Following this discussion, we broke into smaller groups to discuss how this topic relates to key areas of our tap dance practice; teaching, musicianship and industry contexts. 

Teaching and working in educational settings – This group discussed how history, culture and musicality specific learning is largely missing in dance studio practice. The group identified a need for this to be better integrated into environments where competitions and syllabus are often the dominant approach. The group also explored the need to allow tradition to sit alongside innovation in teaching and creative work with learners.

Musicianship – This group discussed different aspects of musicianship available to tap dancers such as the tonality of the taps, and the musical role of tap dance when combined with other instruments.

Industry contexts – This group discussed the difficulties experienced by tap dance artists navigating funding and arts institutions that frame dance and music as separate disciplines. Resistance by industry ‘gatekeepers’ to accepting tap dance as being simultaneously dance, music and theatre led the group to consider the possible need to re-label tap dance in a way that reflects its roots in Africanist aesthetics.


Dodds, S. (2011) Dancing on the Canon: Embodiments of Value in Popular Dance. Basingstoke: Palgrave Macmillan.
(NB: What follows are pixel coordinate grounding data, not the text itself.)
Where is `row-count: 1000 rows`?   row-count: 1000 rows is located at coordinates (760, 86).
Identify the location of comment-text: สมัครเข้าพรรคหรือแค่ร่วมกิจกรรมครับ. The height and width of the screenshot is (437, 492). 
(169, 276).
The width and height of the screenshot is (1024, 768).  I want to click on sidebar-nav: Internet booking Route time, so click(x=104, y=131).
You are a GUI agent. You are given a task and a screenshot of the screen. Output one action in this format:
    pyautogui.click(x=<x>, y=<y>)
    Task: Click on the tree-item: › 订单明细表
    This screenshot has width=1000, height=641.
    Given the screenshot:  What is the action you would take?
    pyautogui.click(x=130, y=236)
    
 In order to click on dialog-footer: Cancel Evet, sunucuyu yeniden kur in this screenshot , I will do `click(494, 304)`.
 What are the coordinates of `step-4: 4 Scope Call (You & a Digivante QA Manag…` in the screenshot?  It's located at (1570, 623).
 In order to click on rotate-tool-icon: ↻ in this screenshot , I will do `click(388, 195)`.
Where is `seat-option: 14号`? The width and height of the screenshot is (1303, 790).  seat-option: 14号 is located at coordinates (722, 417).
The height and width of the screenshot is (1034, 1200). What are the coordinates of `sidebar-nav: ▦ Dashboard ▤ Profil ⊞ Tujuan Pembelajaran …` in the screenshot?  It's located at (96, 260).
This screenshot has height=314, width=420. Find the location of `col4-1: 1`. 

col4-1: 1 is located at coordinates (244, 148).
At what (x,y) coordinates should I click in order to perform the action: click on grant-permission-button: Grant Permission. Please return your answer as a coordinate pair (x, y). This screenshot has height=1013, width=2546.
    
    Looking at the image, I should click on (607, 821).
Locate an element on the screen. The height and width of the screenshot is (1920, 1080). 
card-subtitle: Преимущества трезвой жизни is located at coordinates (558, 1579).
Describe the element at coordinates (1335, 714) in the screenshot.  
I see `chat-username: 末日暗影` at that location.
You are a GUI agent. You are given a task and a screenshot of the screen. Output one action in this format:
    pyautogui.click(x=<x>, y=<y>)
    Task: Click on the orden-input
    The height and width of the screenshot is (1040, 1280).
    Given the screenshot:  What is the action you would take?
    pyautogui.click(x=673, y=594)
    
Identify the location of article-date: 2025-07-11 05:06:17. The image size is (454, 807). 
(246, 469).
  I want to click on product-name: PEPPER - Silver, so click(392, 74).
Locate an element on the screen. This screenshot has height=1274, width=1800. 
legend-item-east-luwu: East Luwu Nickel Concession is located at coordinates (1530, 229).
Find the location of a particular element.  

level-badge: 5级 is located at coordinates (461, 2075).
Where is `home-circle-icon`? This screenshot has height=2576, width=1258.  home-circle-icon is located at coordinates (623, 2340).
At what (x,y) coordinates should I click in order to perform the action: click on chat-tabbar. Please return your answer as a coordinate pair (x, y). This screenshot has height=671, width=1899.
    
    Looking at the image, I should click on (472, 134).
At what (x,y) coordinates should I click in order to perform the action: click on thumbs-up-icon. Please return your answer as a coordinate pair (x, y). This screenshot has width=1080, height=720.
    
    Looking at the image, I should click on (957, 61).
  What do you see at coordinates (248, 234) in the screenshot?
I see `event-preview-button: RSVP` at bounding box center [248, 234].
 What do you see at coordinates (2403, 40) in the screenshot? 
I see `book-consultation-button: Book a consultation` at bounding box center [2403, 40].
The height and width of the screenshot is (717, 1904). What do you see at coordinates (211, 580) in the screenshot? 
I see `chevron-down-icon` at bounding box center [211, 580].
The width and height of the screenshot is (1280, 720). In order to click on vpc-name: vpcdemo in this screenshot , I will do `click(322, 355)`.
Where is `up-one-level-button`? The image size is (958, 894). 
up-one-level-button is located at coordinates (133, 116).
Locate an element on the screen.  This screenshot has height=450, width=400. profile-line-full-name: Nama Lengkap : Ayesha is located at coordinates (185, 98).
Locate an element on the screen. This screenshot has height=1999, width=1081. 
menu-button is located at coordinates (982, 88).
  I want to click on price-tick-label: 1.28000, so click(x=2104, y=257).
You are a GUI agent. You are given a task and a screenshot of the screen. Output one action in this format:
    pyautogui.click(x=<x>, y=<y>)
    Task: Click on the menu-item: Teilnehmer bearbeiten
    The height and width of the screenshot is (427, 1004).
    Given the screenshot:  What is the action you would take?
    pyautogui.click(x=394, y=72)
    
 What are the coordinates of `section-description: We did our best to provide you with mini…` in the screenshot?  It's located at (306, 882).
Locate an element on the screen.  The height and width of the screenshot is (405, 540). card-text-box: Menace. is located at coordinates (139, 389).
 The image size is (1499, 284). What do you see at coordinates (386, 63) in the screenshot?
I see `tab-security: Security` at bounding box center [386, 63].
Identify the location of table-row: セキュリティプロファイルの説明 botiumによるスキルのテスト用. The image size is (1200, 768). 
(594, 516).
Gottschild, B, D. (2000) Waltzing In The Dark : African American Vaudeville and Race Politics in the Swing Era, Palgrave Macmillan,

Jackson, J “Improvisation in African-American Vernacular Dancing” Dance Research Journal, Winter, 2001, Vol. 33, No. 2, Social and Popular Dance (Winter, 2001), pp. 40-53 Published by: Congress on Research in Dance

Malnig, J. (ed.) (2009) Ballroom, Boogie, Shimmy Sham, Shake: A Social and Popular Dance Reader. Chicago: University of Illinois Press.

Malone, J. (1996) Steppin on the Blues: The Visible Rhythms of African American Dance. Chicago: The University of Illinois Press.

Stearns, M. and Stearns, J. (1968) Jazz Dance: The Story of American Vernacular Dance. New York: Da Capo.

Wells, C. (2021) Between Beats: The Jazz Tradition and Black Vernacular Dance. New York: Oxford University Press.

Wray, S. “A Twenty-First-Centry Jazz Dance Manifesto” Oliver, W & Guarino, L (2014) Jazz dance: a history of the roots and branches. Gainesville, Florida: University Press of Florida.